INFORMATION SHOWN –
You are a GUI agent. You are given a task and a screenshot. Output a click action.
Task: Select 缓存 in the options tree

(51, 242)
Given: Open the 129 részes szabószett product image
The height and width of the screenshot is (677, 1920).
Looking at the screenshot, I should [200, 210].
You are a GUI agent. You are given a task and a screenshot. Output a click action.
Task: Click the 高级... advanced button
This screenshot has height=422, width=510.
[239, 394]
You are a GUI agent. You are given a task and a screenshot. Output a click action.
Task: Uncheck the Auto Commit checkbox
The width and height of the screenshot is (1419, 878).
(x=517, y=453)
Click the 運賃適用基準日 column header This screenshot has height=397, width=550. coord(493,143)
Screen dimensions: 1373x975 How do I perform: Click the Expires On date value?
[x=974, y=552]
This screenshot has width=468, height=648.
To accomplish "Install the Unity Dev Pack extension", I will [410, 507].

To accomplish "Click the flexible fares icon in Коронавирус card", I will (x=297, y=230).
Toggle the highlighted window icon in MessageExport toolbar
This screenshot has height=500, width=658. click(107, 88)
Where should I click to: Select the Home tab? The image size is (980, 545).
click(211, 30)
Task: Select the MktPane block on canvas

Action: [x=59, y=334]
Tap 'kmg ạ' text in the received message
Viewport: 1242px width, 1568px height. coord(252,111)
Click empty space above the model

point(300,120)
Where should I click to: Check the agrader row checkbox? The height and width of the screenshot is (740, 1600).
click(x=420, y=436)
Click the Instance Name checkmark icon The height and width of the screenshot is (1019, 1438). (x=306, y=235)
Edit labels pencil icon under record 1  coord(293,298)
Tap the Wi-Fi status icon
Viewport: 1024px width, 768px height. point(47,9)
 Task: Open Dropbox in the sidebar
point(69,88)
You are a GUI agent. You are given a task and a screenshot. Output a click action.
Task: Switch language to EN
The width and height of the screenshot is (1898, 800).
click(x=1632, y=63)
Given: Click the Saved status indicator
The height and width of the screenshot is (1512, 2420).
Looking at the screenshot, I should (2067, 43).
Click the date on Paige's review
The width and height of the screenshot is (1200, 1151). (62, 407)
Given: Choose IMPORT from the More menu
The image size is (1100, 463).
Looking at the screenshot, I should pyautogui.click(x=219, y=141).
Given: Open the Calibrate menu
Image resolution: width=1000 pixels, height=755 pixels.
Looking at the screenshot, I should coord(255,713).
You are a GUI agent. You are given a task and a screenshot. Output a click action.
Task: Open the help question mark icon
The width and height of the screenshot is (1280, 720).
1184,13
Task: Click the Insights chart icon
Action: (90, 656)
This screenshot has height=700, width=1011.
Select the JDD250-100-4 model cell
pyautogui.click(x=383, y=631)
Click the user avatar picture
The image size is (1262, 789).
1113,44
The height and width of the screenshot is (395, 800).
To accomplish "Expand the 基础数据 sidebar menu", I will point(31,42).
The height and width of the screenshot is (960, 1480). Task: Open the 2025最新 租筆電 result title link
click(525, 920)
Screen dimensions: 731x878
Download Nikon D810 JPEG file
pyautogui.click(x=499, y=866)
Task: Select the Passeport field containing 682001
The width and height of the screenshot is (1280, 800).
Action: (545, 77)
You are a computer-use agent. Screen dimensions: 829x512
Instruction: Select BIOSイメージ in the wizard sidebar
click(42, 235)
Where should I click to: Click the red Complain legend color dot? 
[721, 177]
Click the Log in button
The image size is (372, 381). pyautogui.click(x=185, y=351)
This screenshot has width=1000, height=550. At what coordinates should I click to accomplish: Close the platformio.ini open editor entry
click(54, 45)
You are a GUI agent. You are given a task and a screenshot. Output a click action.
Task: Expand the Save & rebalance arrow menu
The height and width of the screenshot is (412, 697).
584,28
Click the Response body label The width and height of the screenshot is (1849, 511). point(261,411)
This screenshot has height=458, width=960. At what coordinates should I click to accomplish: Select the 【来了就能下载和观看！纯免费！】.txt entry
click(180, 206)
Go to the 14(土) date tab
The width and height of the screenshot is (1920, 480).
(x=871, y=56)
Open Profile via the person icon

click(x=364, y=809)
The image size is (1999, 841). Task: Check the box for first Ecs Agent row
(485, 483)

WHAT IS BEING ASKED – Copy out all of the lines above exactly.

EXERCISE SOLUTION –
You are a GUI agent. You are given a task and a screenshot. Output a click action.
Task: Select 缓存 in the options tree

(51, 242)
Given: Open the 129 részes szabószett product image
The height and width of the screenshot is (677, 1920).
Looking at the screenshot, I should [200, 210].
You are a GUI agent. You are given a task and a screenshot. Output a click action.
Task: Click the 高级... advanced button
This screenshot has height=422, width=510.
[239, 394]
You are a GUI agent. You are given a task and a screenshot. Output a click action.
Task: Uncheck the Auto Commit checkbox
The width and height of the screenshot is (1419, 878).
(x=517, y=453)
Click the 運賃適用基準日 column header This screenshot has height=397, width=550. coord(493,143)
Screen dimensions: 1373x975 How do I perform: Click the Expires On date value?
[x=974, y=552]
This screenshot has width=468, height=648.
To accomplish "Install the Unity Dev Pack extension", I will [410, 507].

To accomplish "Click the flexible fares icon in Коронавирус card", I will (x=297, y=230).
Toggle the highlighted window icon in MessageExport toolbar
This screenshot has height=500, width=658. click(107, 88)
Where should I click to: Select the Home tab? The image size is (980, 545).
click(211, 30)
Task: Select the MktPane block on canvas

Action: [x=59, y=334]
Tap 'kmg ạ' text in the received message
Viewport: 1242px width, 1568px height. coord(252,111)
Click empty space above the model

point(300,120)
Where should I click to: Check the agrader row checkbox? The height and width of the screenshot is (740, 1600).
click(x=420, y=436)
Click the Instance Name checkmark icon The height and width of the screenshot is (1019, 1438). (x=306, y=235)
Edit labels pencil icon under record 1  coord(293,298)
Tap the Wi-Fi status icon
Viewport: 1024px width, 768px height. point(47,9)
 Task: Open Dropbox in the sidebar
point(69,88)
You are a GUI agent. You are given a task and a screenshot. Output a click action.
Task: Switch language to EN
The width and height of the screenshot is (1898, 800).
click(x=1632, y=63)
Given: Click the Saved status indicator
The height and width of the screenshot is (1512, 2420).
Looking at the screenshot, I should (2067, 43).
Click the date on Paige's review
The width and height of the screenshot is (1200, 1151). (62, 407)
Given: Choose IMPORT from the More menu
The image size is (1100, 463).
Looking at the screenshot, I should pyautogui.click(x=219, y=141).
Given: Open the Calibrate menu
Image resolution: width=1000 pixels, height=755 pixels.
Looking at the screenshot, I should coord(255,713).
You are a GUI agent. You are given a task and a screenshot. Output a click action.
Task: Open the help question mark icon
The width and height of the screenshot is (1280, 720).
1184,13
Task: Click the Insights chart icon
Action: (90, 656)
This screenshot has height=700, width=1011.
Select the JDD250-100-4 model cell
pyautogui.click(x=383, y=631)
Click the user avatar picture
The image size is (1262, 789).
1113,44
The height and width of the screenshot is (395, 800).
To accomplish "Expand the 基础数据 sidebar menu", I will point(31,42).
The height and width of the screenshot is (960, 1480). Task: Open the 2025最新 租筆電 result title link
click(525, 920)
Screen dimensions: 731x878
Download Nikon D810 JPEG file
pyautogui.click(x=499, y=866)
Task: Select the Passeport field containing 682001
The width and height of the screenshot is (1280, 800).
Action: (545, 77)
You are a computer-use agent. Screen dimensions: 829x512
Instruction: Select BIOSイメージ in the wizard sidebar
click(42, 235)
Where should I click to: Click the red Complain legend color dot? 
[721, 177]
Click the Log in button
The image size is (372, 381). pyautogui.click(x=185, y=351)
This screenshot has width=1000, height=550. At what coordinates should I click to accomplish: Close the platformio.ini open editor entry
click(54, 45)
You are a GUI agent. You are given a task and a screenshot. Output a click action.
Task: Expand the Save & rebalance arrow menu
The height and width of the screenshot is (412, 697).
584,28
Click the Response body label The width and height of the screenshot is (1849, 511). point(261,411)
This screenshot has height=458, width=960. At what coordinates should I click to accomplish: Select the 【来了就能下载和观看！纯免费！】.txt entry
click(180, 206)
Go to the 14(土) date tab
The width and height of the screenshot is (1920, 480).
(x=871, y=56)
Open Profile via the person icon

click(x=364, y=809)
The image size is (1999, 841). Task: Check the box for first Ecs Agent row
(485, 483)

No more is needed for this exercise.